職員室前の廊下から
社会科準備室を出て職員室へと向かう。抜き打ちテストの内容を考えながら階段を下り、角を曲がると、職員室前の廊下で一人、ぽつんと窓から外を眺めている生徒に気が付いた。俺が授業を受け持っている進藤美咲だ。
その視線の先を辿る。吸い込まれるように正門を通り抜け、下校していく生徒達。
進藤に近付き、どうしたんだ? と声を掛けた。
あれ、と彼女が指差す先には、男子生徒と女子生徒が手を繋いで正門へ歩いていく姿。進藤と同じ学年の、山崎和真と三谷晴香だ。二人とも成績が良く、教師達から目をかけられている生徒だった。
「……あの二人、付き合ってたのか」
頭に浮かんだことを何気なく呟いた。隣で進藤がそうだよ、と応じる。
「いいなぁ、と思って」
彼女の顔には淡い笑みが浮かんでいる。
「いいって?」
恋人がいることが? それとも、付き合っている相手が山崎だということが?
「はるちゃんも和君も、明るいし、優しいし、頭も良いし。理想のカップルだなぁと思って」
ふーん、と適当に相槌を打つ。
「お前ら、仲良かったか?」
「小学校から同じなんです。クラスが一緒になったことも何回もあるし」
進藤の瞳はキラキラと輝いている。水面に太陽の光が反射するように。
「あの二人、皆に好かれてるんです。嫌いっていう人は見たことない。そういう人同士が付き合ってるって、すごくいいなぁ」
俺は再び正門前に視線を移した。二人は親しげに何かを話しながら、柔らかい笑顔を浮かべ、ゆっくりと正門を通り過ぎていく。初夏の爽やかな風が木々を揺らした。
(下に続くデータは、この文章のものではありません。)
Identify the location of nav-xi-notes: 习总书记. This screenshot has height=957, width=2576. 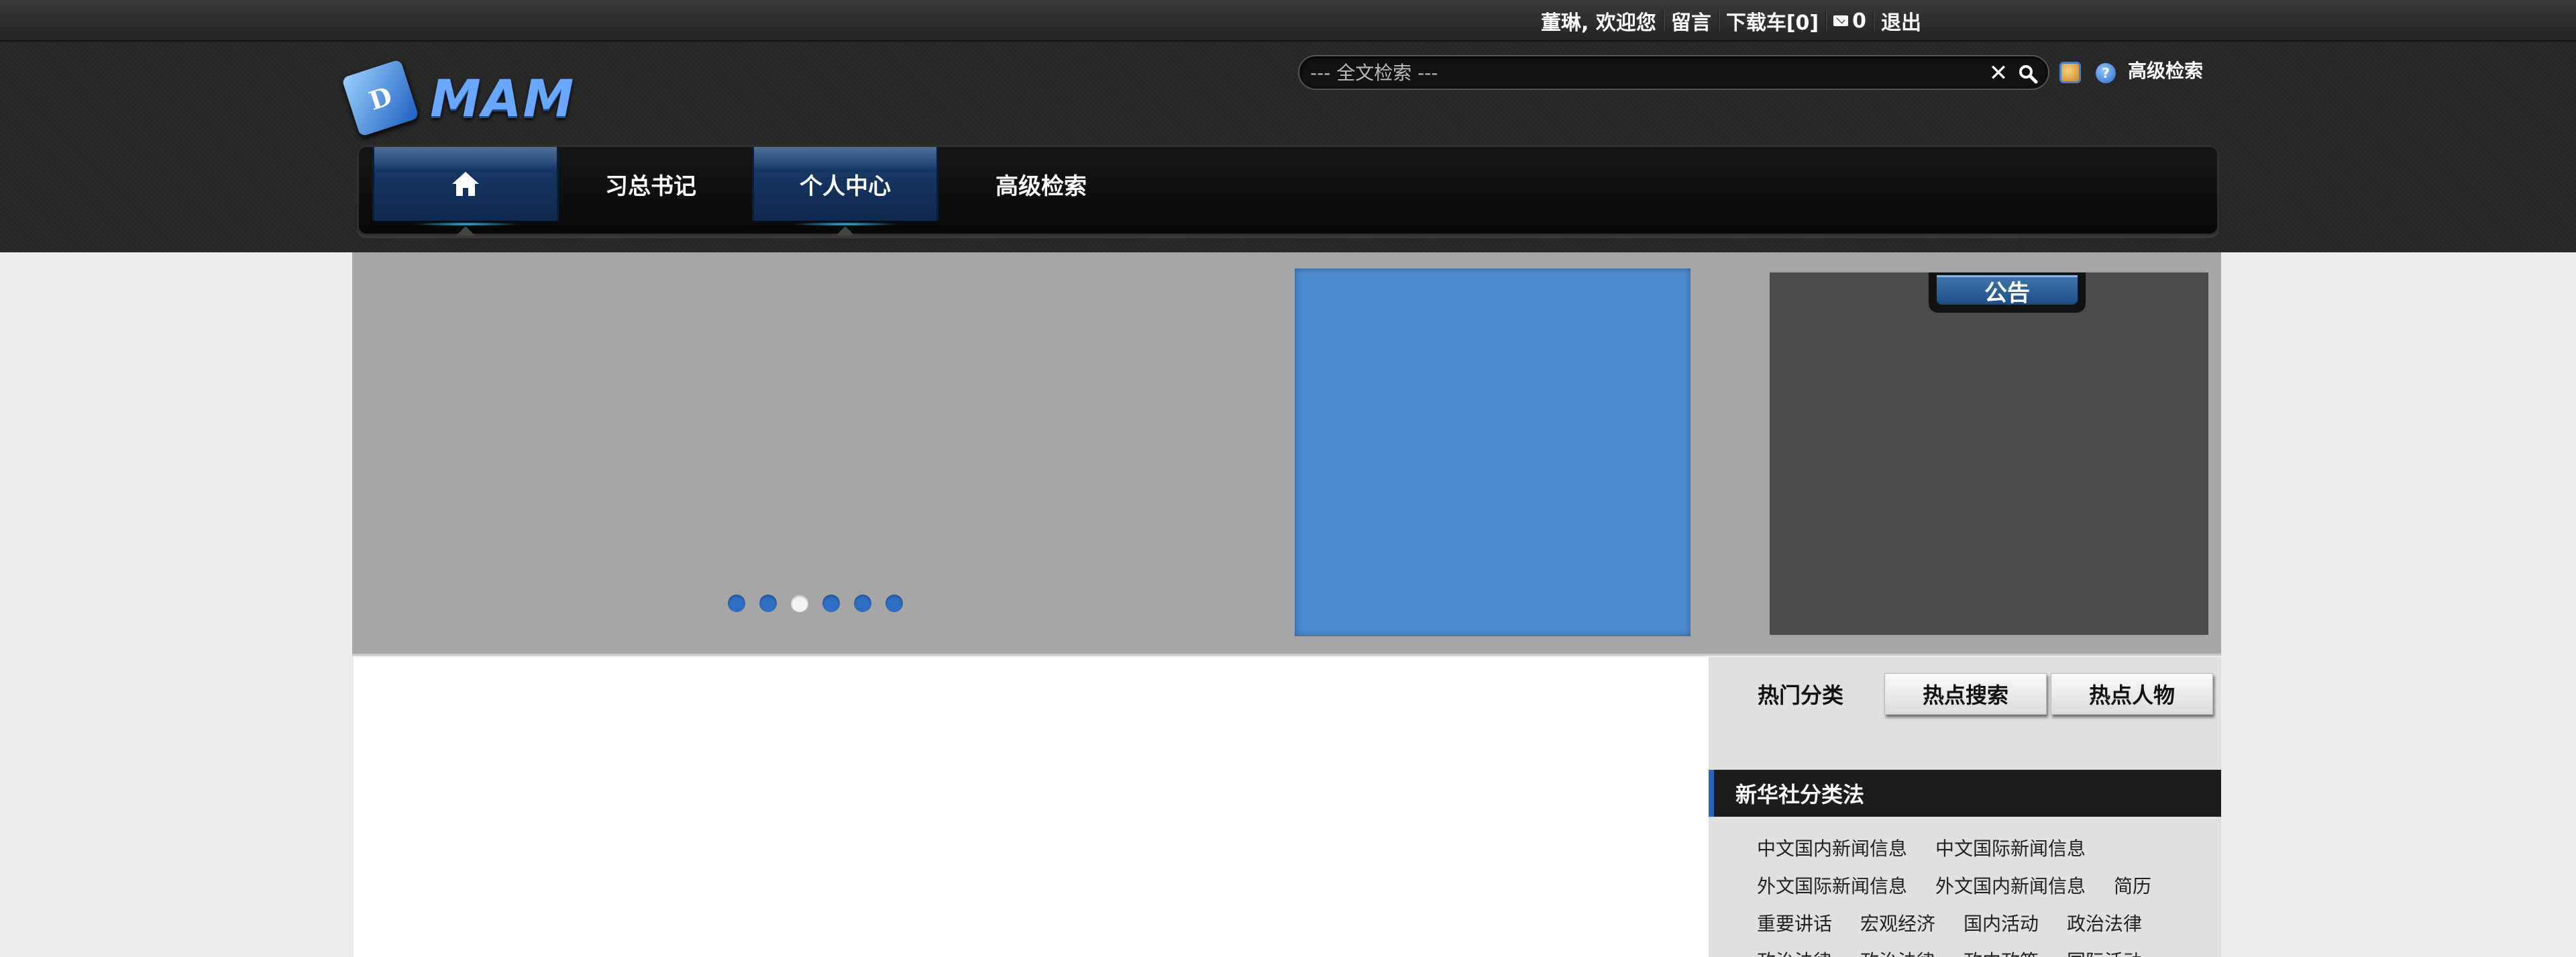
(650, 184).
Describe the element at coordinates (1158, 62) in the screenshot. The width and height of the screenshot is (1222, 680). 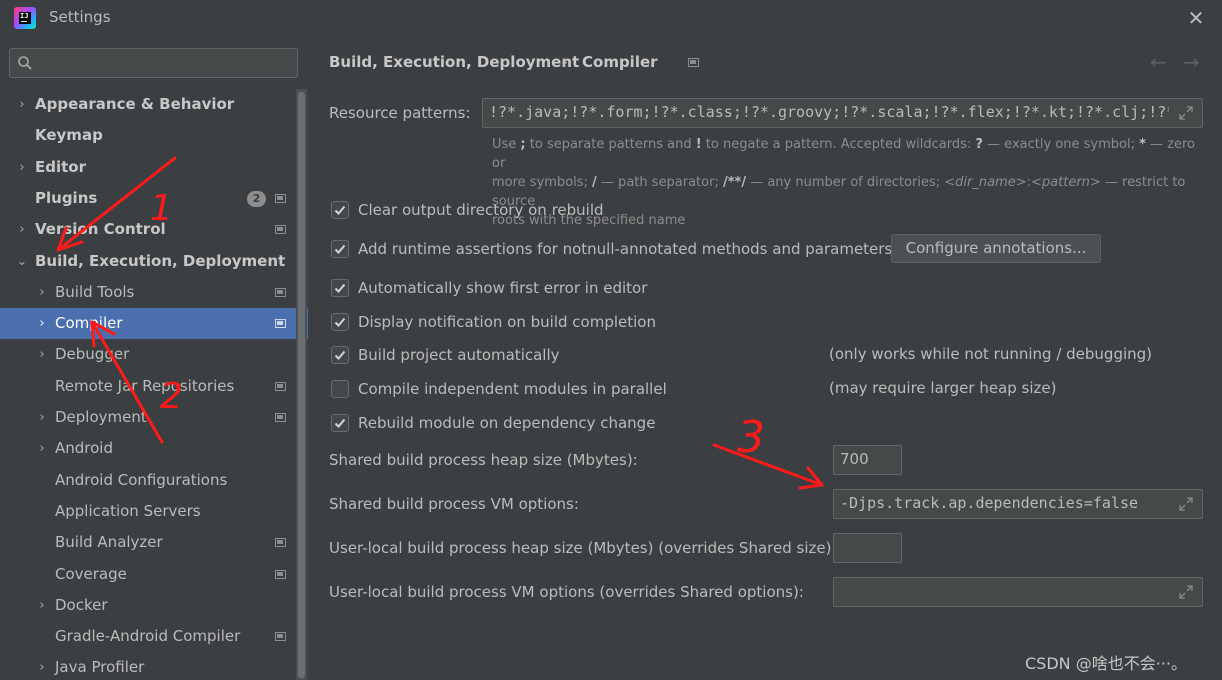
I see `back-arrow-icon: ←` at that location.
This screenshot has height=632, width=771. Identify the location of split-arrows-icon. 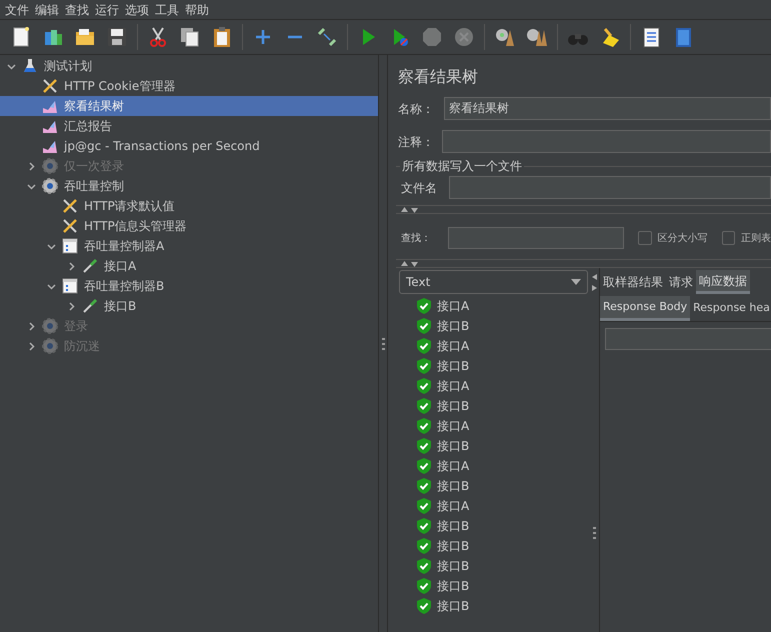
(594, 282).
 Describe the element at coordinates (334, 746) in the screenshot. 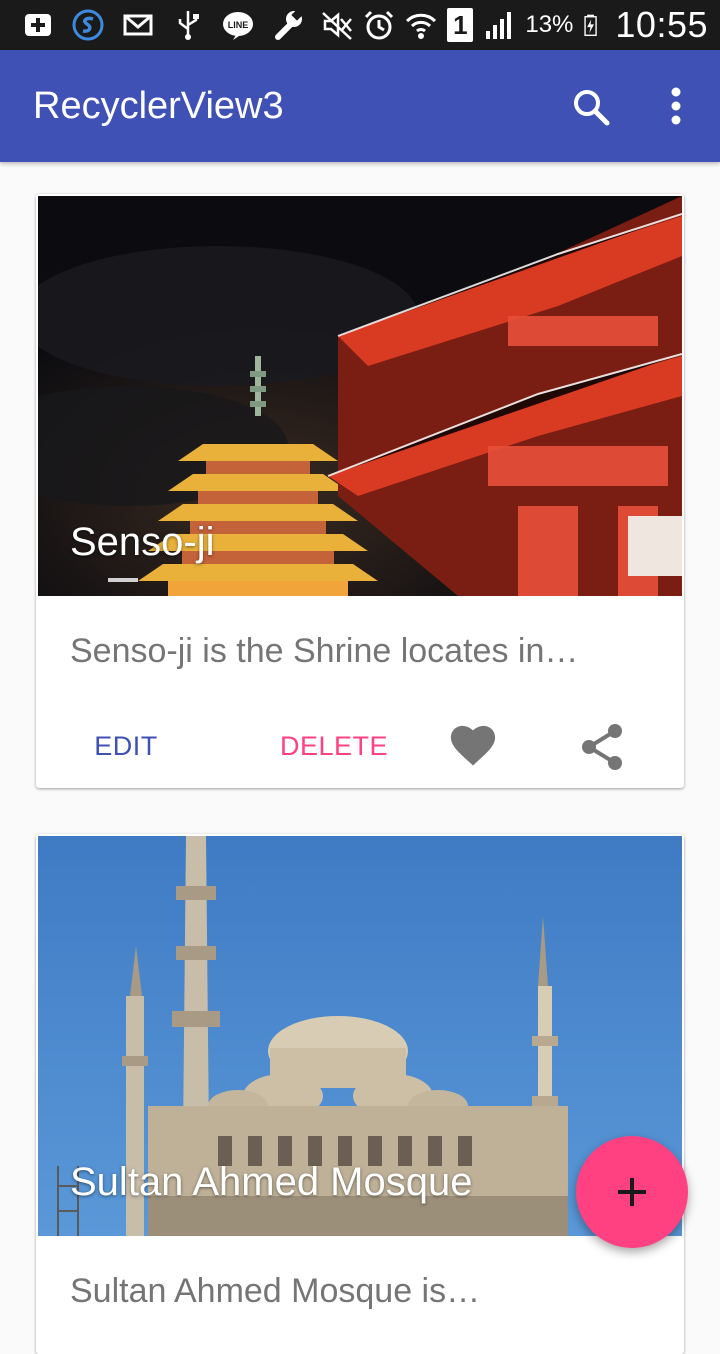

進藤と同じように、俺も中学生の時、窓から恋人達を見送ったことがあった。
部活で頼りになるカッコいい先輩と、一方的に恋焦がれていた優しくて可愛い先輩。
その時の俺は、嫉妬と、失望と、羨ましさと、切なさしか持ち合わせてはいなかったけれど。
だからなのか、彼女の顔に浮かぶ表情は俺にはとても眩しく見える。
「はるちゃんは和君と付き合えていいねって言われて。和君ははるちゃんと付き合えていいねって言われてるんです。私もああいう風に、皆にいいねって思われるようなカップルになりたいなぁ」
穏やかな充足感に満ち溢れた笑顔。彼女の温かく爽やかな喜びと憧れは、俺の胸にも伝わって、心の底が仄かに熱を帯びる。
「誰か好きなヤツいるのか?」
いないよー、とクスクス笑いながら、それでも目が離せないのか、進藤は二人の後姿を見つめたまま。
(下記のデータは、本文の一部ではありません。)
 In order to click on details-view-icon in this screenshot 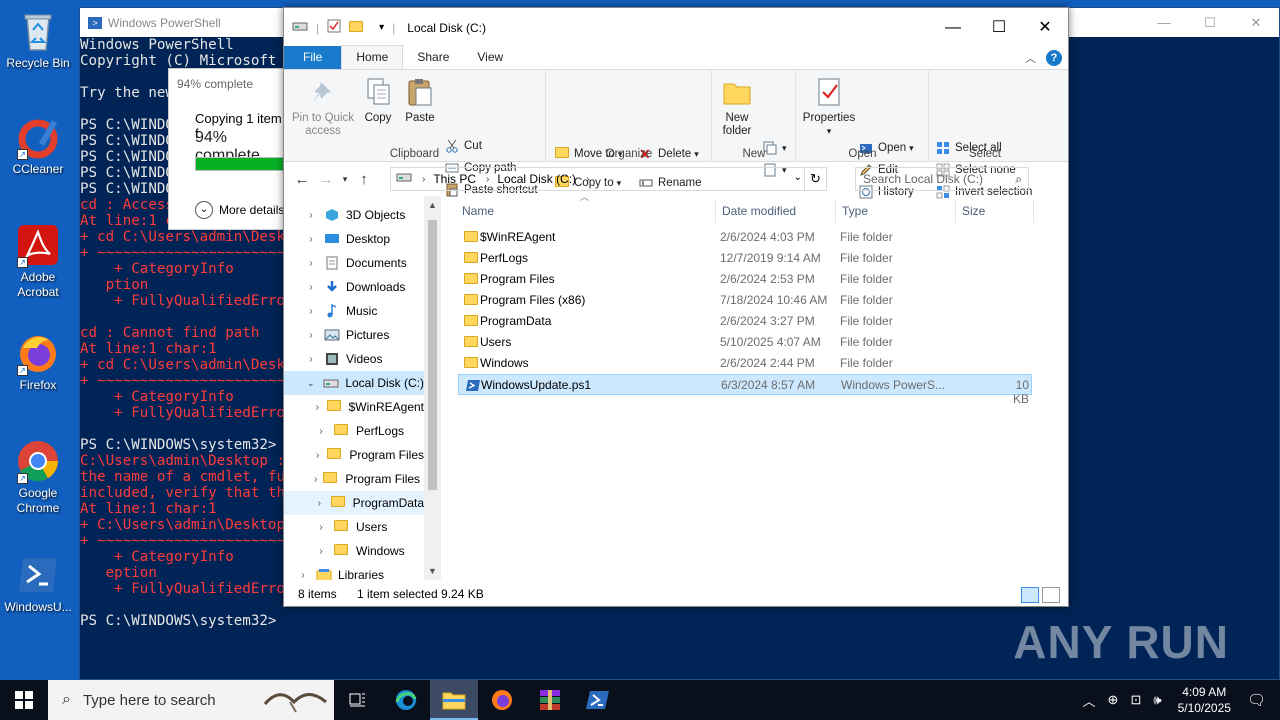, I will do `click(1030, 595)`.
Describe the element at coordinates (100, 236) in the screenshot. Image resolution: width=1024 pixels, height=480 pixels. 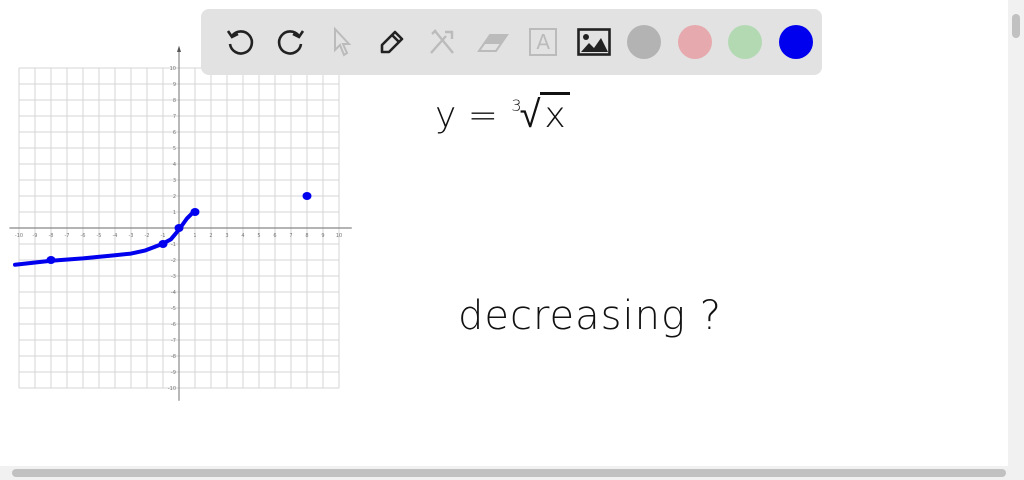
I see `x-tick-label: -5` at that location.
「そんな人がいたら、わざわざこんなところで、はるちゃんと和君見てないですよ」
それもそうか、と独り言のようにこぼす。俺達の脇を礼をしながら通り過ぎていく生徒に、片手を上げて答えた。
「お前なら、良い人見つかると思うけどなぁ」
「えー? ホントですかー?」
「ホントホント」
優しく温もりのある気持ちで友人達をそっと見つめている進藤。そんな彼女が誰にも好かれないなんてことはあるはずがない。
「お前の良いところを見てくれている人は、必ずいるよ」
そう言って、頭を軽くポンポンと撫でてやると、進藤は照れ臭そうにはにかんだ。
「職員室に何か用事だったか?」
「あ、いえ。学級日誌を返しに来ただけです」
「そうか。じゃあ、気をつけて帰れよ」
はーい、と朗らかに返事をして、先生さようなら、と彼女はにっこり笑った。
さようなら、と同じように笑顔で返し、俺の後ろへと遠ざかっていく姿をしばらく眺めた。
踵を返し、職員室へ入ろうとして、視界の端に人影が映る。進藤と同じクラスの横山誠也だった。彼女の陰に隠れて見えなかったらしい。
横山は職員室の先にある曲がり角から半分だけ体を出して、進藤の後姿を目で追いかけている。俺と目が合うと、顔を赤く染めてバツが悪そうに振り返り、曲がり角に隠れてしまった。パタパタと走り去る足音が聞こえる。
俺はその様子をぽかんと眺め、ほら、やっぱりいるじゃないか、と口元を綻ばせた。
「放課後の学校」というシチュエーションで作品を作るという企画で創作いたしました。